▶ **Source passage**:
Bespoke Weather Services said Tuesday that gas-weighted degree days (GWDD) are projected to reach record levels over the 15-day outlook.

“Our projections now show that, even assuming normal for the final 10 days of the month, this July will eclipse 2011 and 2012 as the hottest July on record in terms of national GWDDs. We are not seeing record temperatures in any one given region, but it is just hot over such a large portion of the nation,” with temperatures ranging from the high 80s into the 100s.

“Given that the La Niña base state is digging in,” the forecaster added, “odds continue to favor heat sticking around for the balance of the summer season, giving us a shot at challenging 2010, 2011 and 2016 as the hottest overall summer on record based on GWDDs.” The heat, Bespoke said, is “boosting power burns, which is something likely to be a mainstay for the balance of summer, in our view.”

Meanwhile, Tuesday production data showed a decline, the firm added, primarily due to maintenance work in the Northeast. While maintenance-related declines are typically short lived, it “certainly helps combat the continued very low LNG volumes we are seeing,” Bespoke said.

▶ **Dataset excerpt**:
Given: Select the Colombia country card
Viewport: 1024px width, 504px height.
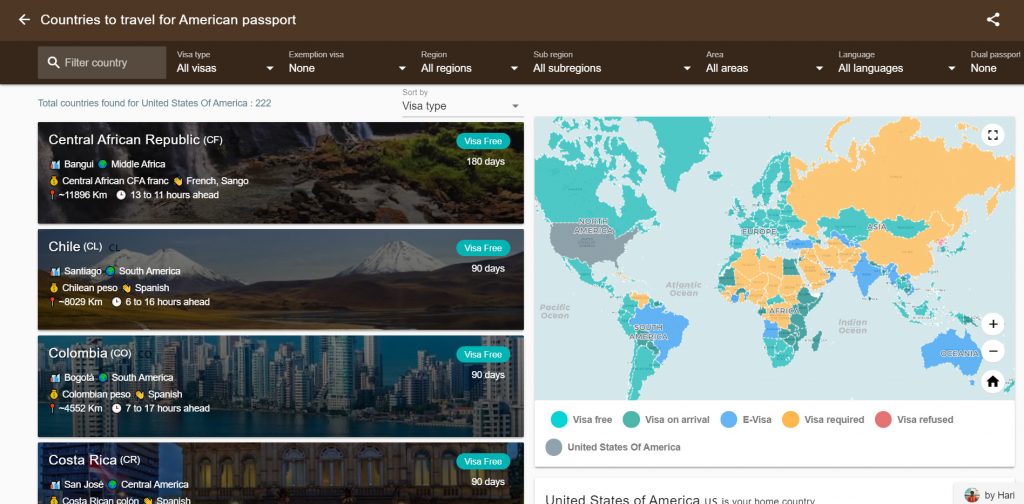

▶ **Job**:
Condense the paragraph of the passage on gas-weighted degree days that begins "Given that the La Niña base state" into a short bulleted list that keeps its main facts. The lines that come after the passage on gas-weighted degree days are separate material.

▶ **Correct output**:
- With the La Niña base state taking hold, the forecaster says heat will likely persist for the rest of the summer.
- This summer could challenge 2010, 2011 and 2016 as the hottest on record based on GWDDs.
- Bespoke says the heat is boosting power burns, which it expects to remain a mainstay for the rest of the summer.